When he was a child, his mother used to take him to her Cantonese opera performances at the Chung Wah Home, an organization made up of Chinese immigrants and their descendants.
"She learned (Cantonese opera) from my grandfather, who was a Chinese immigrant from Zhongshan city, in the province of Guangdong," Vargas Lee explains following a training session.

The master, as his students respectfully call him, has long been attracted to Chinese culture, and since founding the Cuban School of Wushu and Qigong, he has become the country's leading promoter of wushu, which currently has over 6,000 practitioners in Cuba.
As a fan of Bruce Lee's films during his youth, Vargas Lee became the first Cuban to be sent to study wushu at the Beijing Institute of Physical Education (now the Beijing Sport University) in 1994.
"I really fell in love with Chinese culture while I was studying in Beijing, and it went well beyond sports. I also had the good fortune to meet my wife there, who is from Shanghai," he says.

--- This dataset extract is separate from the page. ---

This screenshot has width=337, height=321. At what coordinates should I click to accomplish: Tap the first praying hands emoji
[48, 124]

The couple married in Havana in 1996.
Upon his return to Cuba, he was determined to share what he had learned, especially how Chinese martial arts can be both a competitive sport and a way to keep senior citizens in good health.
It has been a fulfilling journey. Since 2001, his students have won multiple international competitions and Vargas Lee, who speaks perfect Mandarin, has accumulated many cherished memories such as meeting Fidel and Raul Castro, as well as the current Cuban President, Miguel Diaz-Canel.

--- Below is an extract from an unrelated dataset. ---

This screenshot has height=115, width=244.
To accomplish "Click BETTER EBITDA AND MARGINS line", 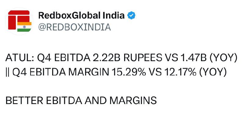I will click(x=81, y=101).
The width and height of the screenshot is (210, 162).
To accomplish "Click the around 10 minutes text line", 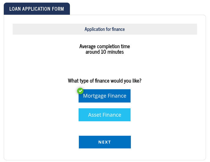I will point(105,52).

The wushu master splits his daily activities in two: teaching wushu and also managing the Tientan Restaurant, among places with the best Chinese food in Havana.
The school is housed in an old cinema, and it has become a center for the dissemination of Chinese culture in Havana.
On Tuesdays and Thursdays, instructors of all ages and from all over Havana and its surrounding areas meet with Vargas Lee to keep up with the latest techniques before going to teach their respective classes.
Every day, the class begins with the Cuban and Chinese national anthems, followed by the school anthem which speaks about the virtues of practicing wushu and having Chinese heritage in Cuban culture.
"I always thank my students for embracing Chinese culture," says Vargas Lee, who is at level six in the Duan system in wushu and also has a fifth-degree black belt in Jyoshinmon Karate-Do, among others.
All these accolades have not changed his humble nature, however.
Vargas Lee's older disciples, such as Domingo Antonio de la Pena, 75, have only words of praise for him.
"The most remarkable thing about him is his teaching method. He knows how to make people feel good and give them confidence," said Pena, a practitioner of wushu for 12 years.
Margaret Espinosa, a young teacher, highlighted the way in which Vargas Lee helps people stay in harmony with themselves and with nature, using Chinese culture as a guide.
"We have learned from him to have discipline based on harmony, on peace, on relating more to nature, and moving our vital qi," Espinosa says.